Pointing data for screenshots
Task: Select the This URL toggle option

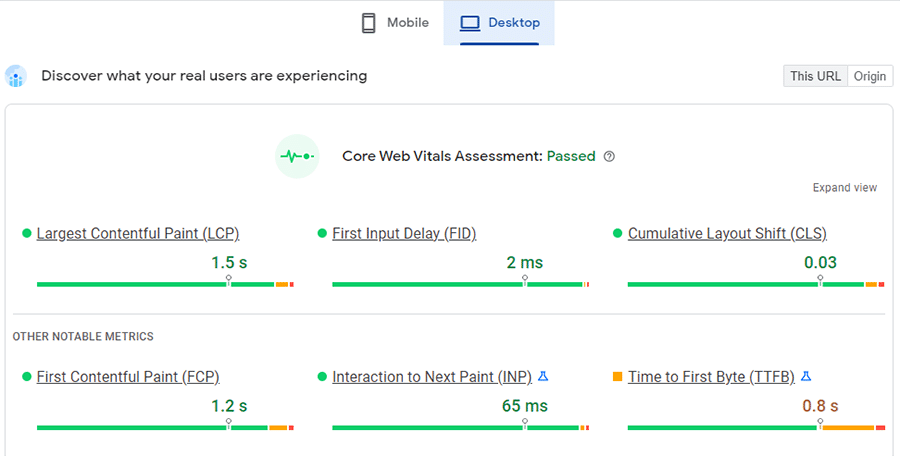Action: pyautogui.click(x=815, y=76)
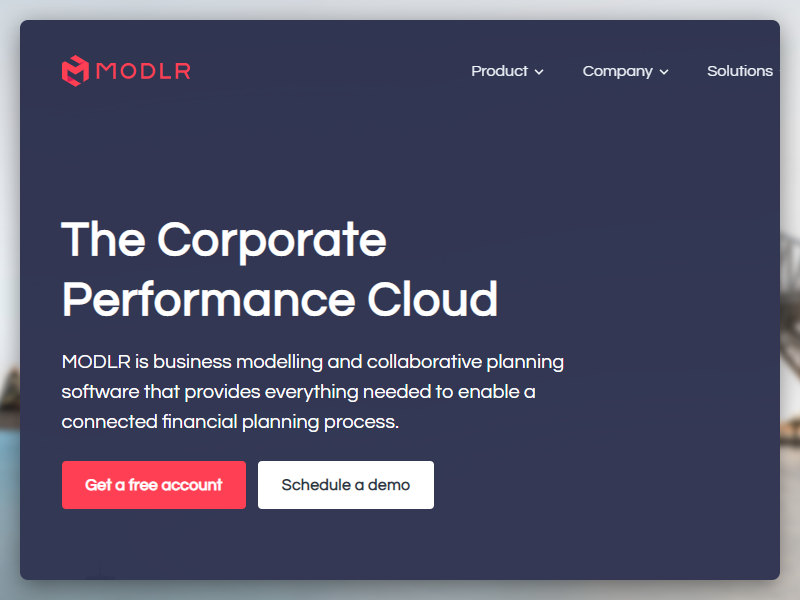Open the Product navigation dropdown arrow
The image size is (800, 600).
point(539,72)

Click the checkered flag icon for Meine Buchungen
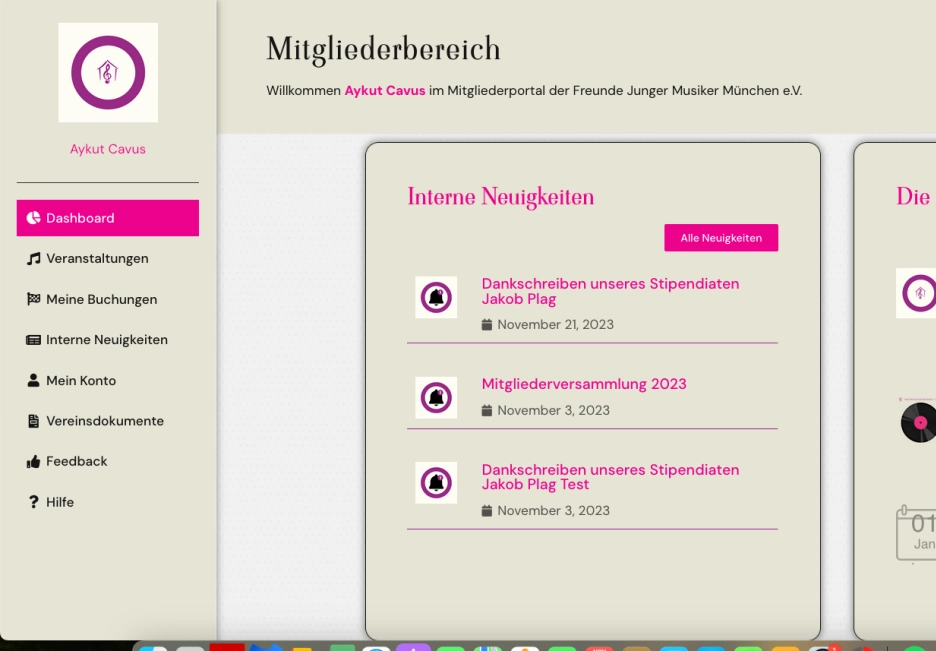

GOAL OF THE EXERCISE
Reproduce the lines above word for word, leaving out the pictures.

TASK ANSWER
Task: Select the This URL toggle option

Action: pyautogui.click(x=815, y=76)
Open the Product navigation dropdown arrow
The image size is (800, 600).
point(539,72)

Click the checkered flag icon for Meine Buchungen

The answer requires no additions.